I have been with my husband a total of 8 years, married for the last two and a half of those. We met when I was 18 and he was 20 at university. He is my first and only love but lately I have been getting very itchy feet.

I'm constantly thinking about other men that I know or work with and find myself flirting more and more if I happen to go out for drinks with these guys. I am constantlyfeeling guilty about this but I don't know how to stop.

I have always had a very romanticised idea of falling in love and marrying your one true love so I hate that I'm feeling like this.

My husband is a wonderful caring man but he spends the majority of his time either gaming or on an internet forum. I talked to him about this, and the fact that it bothered me, some months ago and he said he knew he had been getting a bit obsessed by them and that he would try and cut back. Needless to say he is on them as much as before now. I cannot bear the gaming as it'sjust horrible war noises, interjected with him swearing at the top of his lungs.

I have started to feel that perhaps I married a bit young and I wish I had given myself the chance to experience being with other men (I have only ever slept with my husband). At the same time though I hate the thought of being without him.

I am very confused and could use some advice.


----------



## Harvard (Aug 11, 2009)

if your husband is a wonderful caring man as you say why are you constantly thinking of other men? To be flirting with these guys is your wrong no matter how much time he spends playing games so in my ooinion sounds like you are not in love with him anymore and you are using the game playing as a scape goat.


----------



## AlexNY (Dec 10, 2009)

MaggieMay said:


> I feel ashamed even writing this ...


Honesty about your feelings is a good thing. Asking for help is also a good thing. If you have been unfaithful, you should feel ashamed of that. Asking for guidance to prevent yourself from walking down that path is nothing to be ashamed of.

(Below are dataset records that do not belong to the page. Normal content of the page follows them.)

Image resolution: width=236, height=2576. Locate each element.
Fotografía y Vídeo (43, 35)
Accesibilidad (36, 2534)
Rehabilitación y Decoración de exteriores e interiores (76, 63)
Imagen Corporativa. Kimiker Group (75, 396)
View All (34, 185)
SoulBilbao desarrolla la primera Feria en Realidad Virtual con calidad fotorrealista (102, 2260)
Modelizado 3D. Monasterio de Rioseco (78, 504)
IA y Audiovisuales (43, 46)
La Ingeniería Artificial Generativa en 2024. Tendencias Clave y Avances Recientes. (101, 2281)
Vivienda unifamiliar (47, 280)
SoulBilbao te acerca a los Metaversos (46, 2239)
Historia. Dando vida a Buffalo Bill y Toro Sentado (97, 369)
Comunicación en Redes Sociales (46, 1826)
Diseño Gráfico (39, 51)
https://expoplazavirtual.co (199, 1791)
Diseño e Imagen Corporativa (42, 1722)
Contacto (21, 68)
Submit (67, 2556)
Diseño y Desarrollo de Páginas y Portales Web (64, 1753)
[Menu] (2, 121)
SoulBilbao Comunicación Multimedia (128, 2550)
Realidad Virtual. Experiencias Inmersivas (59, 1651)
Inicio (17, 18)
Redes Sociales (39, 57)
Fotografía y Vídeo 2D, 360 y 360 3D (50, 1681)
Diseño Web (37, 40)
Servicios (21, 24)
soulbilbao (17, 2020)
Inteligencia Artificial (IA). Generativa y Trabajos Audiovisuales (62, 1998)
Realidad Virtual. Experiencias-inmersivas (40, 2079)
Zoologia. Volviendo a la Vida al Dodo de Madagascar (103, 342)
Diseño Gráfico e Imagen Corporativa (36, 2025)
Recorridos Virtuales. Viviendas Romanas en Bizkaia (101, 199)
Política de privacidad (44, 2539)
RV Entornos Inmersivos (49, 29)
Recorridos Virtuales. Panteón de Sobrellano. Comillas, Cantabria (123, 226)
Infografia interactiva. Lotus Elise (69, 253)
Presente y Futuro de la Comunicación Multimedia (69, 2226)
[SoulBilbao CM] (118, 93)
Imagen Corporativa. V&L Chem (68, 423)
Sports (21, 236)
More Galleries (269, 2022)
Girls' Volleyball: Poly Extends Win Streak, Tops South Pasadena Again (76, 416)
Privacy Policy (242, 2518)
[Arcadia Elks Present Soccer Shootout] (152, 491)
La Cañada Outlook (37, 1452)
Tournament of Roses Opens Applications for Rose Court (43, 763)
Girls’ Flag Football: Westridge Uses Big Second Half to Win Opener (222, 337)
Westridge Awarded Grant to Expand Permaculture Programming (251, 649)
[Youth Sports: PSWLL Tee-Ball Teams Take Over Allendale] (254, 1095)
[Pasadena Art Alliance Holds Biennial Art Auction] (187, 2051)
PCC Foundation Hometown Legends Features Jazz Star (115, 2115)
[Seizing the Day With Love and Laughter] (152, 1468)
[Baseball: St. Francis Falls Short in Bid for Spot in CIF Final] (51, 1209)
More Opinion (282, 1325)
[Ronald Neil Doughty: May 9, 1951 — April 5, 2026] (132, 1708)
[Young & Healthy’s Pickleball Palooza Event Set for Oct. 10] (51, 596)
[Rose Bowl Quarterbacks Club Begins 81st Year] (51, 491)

> He is my first and only love but lately I have been getting very itchy feet. I'm constantly thinking about other men that I know or work with and find myself flirting more and more ... I am constantly feeling guilty about this ...


Your feelings are going one way, and your sense of morality and who you want to be are another. This situation is very common and is an early indication that a woman may have an affair.



> My husband is a wonderful caring man but he spends the majority of his time either gaming or on an internet forum.


Here is what I think you are saying:

1) You love your husband and you want to remain faithful to your husband.
2) You are loosing interest in being intimate with your husband. You are feeling drawn to intimacy with other men.
3) Your husband is less driven, successful, mature, and confident than you want him to be.

Your feelings are normal.

A man who is in love with his wife can loose interest in being intimate with her, and begin to feel attracted to other women, if his wife is no longer physically beautiful. 

Similarly, a woman who is in love with her husband can loose interest in being intimate with him, and begin to feel attracted to other men, if her husband is no longer successful and in control of his world.

You either have to change the way you respond to a husband who you are increasingly beginning to view as a "loser", or you have to convince your husband to act in a way that will re-ignite your interest.

Let him know that it is hard to feel admiration for a man who is not sufficiently strong to resist the urge to over-play a video game. Weak men are not very attractive.

At the same time, you can work on accepting that in the modern world, it is no longer possible for every woman to be married to a man who is more successful than she is.

Good luck.


----------



## AlexNY (Dec 10, 2009)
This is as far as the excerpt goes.